One of the best things about working in an advertising agency is the variation of work available. I was able to work on blister packaging for Wattmaster tools as part of a product-launching campaign.
Questions I asked myself before starting the job included:
1. Was there any corporate branding or style manual I was to use?
2. What materials was the packaging to be printed on?
3. Were there any specifications/cost limitations regarding printing?
4. What size and shape were the items to be packaged?
5. Were there any other requirements for the packaging?
1. Style Manual
In this case, decease I was furnished with a style manual which provided me with CMYK corporate colours, the logo typeface and examples of how to implement the corporate banding (see image). Formulae were created to help adjust the corporate banding to the size of the package.
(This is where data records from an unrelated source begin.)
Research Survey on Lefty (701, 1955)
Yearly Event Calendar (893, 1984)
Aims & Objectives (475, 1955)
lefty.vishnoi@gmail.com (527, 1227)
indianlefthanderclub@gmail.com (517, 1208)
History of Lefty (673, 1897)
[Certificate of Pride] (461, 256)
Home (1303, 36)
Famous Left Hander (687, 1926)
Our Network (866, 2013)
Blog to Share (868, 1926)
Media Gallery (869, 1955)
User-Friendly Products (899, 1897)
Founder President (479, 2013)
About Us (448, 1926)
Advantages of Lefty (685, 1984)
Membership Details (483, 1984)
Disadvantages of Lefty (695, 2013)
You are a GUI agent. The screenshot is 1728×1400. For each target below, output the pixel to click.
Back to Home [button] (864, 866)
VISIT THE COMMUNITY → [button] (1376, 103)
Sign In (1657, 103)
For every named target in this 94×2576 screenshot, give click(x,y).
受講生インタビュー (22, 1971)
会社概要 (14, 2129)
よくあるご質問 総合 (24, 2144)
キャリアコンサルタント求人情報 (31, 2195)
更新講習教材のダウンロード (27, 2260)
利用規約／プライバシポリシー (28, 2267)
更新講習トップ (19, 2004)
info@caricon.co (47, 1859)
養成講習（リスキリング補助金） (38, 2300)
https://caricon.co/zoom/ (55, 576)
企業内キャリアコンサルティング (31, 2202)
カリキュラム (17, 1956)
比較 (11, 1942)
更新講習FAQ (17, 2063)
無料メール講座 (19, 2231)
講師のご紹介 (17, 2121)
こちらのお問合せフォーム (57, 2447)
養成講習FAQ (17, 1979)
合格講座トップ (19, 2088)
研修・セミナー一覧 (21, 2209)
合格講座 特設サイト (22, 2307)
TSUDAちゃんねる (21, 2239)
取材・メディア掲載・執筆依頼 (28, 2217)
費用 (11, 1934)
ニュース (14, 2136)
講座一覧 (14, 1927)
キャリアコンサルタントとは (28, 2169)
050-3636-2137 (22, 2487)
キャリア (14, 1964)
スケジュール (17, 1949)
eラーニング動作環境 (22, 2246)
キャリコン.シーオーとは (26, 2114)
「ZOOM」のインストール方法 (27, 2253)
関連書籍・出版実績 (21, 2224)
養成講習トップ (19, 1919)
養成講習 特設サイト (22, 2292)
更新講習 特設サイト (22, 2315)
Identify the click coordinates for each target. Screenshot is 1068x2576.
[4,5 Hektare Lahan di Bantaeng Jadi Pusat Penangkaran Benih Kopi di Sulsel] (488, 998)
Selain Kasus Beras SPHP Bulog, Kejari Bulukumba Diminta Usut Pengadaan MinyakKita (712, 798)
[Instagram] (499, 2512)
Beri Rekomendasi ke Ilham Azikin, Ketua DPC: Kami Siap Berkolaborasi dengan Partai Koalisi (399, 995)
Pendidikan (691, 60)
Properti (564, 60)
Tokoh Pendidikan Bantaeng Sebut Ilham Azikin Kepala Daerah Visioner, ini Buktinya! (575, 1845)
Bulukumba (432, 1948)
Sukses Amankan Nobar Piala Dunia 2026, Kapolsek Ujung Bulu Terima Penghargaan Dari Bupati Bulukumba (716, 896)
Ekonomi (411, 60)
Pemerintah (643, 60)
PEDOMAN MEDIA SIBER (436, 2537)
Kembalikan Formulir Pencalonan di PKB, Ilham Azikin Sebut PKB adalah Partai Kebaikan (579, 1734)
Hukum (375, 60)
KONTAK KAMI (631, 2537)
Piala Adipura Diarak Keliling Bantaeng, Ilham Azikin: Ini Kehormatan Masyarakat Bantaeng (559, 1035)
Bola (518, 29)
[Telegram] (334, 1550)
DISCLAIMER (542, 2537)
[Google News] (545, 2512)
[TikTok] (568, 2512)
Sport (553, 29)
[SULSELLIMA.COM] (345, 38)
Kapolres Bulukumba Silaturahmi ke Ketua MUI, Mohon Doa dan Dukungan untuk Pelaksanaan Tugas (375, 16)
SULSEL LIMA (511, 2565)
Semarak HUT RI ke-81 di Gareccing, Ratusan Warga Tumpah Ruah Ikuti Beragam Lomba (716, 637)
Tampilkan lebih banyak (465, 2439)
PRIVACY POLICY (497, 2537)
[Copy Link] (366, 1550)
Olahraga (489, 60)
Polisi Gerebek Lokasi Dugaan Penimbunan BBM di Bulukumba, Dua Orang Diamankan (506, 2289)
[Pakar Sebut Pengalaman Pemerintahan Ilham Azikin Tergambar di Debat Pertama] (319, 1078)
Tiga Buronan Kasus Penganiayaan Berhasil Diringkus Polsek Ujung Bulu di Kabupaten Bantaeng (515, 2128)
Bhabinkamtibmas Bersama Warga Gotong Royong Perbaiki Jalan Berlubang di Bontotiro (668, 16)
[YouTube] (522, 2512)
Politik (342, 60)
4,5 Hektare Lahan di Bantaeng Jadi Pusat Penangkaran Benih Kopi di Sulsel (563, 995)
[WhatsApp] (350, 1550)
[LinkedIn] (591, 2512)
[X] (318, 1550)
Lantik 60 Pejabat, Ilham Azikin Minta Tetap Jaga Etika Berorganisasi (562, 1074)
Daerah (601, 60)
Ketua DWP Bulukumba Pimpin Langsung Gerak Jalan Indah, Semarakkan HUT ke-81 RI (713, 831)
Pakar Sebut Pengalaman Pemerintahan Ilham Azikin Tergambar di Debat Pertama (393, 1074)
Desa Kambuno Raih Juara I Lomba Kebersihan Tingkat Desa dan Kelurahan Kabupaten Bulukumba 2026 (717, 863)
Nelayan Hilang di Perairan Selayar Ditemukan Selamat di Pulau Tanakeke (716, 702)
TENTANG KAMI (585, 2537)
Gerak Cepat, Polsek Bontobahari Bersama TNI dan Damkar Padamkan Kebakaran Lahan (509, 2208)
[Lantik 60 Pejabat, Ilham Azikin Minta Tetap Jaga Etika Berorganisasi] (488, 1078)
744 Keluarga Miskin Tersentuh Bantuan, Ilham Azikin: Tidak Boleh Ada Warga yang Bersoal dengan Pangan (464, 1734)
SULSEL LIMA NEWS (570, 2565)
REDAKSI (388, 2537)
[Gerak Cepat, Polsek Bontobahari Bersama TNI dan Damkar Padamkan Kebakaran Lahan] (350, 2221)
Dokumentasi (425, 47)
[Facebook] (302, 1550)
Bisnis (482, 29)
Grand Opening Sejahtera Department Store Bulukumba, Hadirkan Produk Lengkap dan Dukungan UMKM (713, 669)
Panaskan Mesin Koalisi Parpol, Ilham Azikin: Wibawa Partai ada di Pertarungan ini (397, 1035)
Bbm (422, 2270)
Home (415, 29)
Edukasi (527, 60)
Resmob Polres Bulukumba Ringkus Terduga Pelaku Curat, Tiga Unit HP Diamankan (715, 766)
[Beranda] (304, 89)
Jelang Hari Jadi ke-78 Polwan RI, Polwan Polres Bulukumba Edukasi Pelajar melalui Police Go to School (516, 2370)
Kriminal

Printing was to be in Asia on a four-colour printing press as it was cost-competitive. The CMYK printing was on a card backing and the transparent plastic blister would seal the item to the backing.
3. Printing Limitations
I felt that by printing in the least amount of colours possible (ie, the corporate colours on the front and black on the back) would help cut additional plate costs, hence by converting all CMYK to spot colours, were were able to use two inks and two plates instead of four of each. This process can help with most printing jobs except digital ones. It is also handy to use spot colours to get the exact hue and shade of colour that is required.
4. Item Shape & Size
The client provided the actual items to be packaged, so it was easy enough to measure the items and create mockups to sit the items on. The main problem was fitting the subheadings aroung the blister packs, so we made some backing larger or text smaller and maintained the rest of the corporate style for all packs.
5. Other Requirements
The packaging was destinied for a retail environment and required barcodes, product line numbers and hooks. I used a simple program like Barcode Pro to create the barcodes (the client supplied the number) and designed the rest in Adobe Illustrator CS as it helped to have vector images available for resizing. I designed the hooks in white on the front and black on the back to help them stand out in mockups. The client provided the product numbers, which I typed in on the bottom of the packaging. For the final version, I removed the hooks after printing a draft for the printer, and also added bleed on all edges. The files were sent as Illustrator .ai and .eps files, along with a hard copy to the printers.
Packaging was a fun experience for me as it was the result of months of cumulative work for the same client and it was great to get mockups organised quickly by using formula and specifications for a change instead of free art. There was always an oddly shaped item which made everyone rack their brains for packaging ideas, but we got there in the end!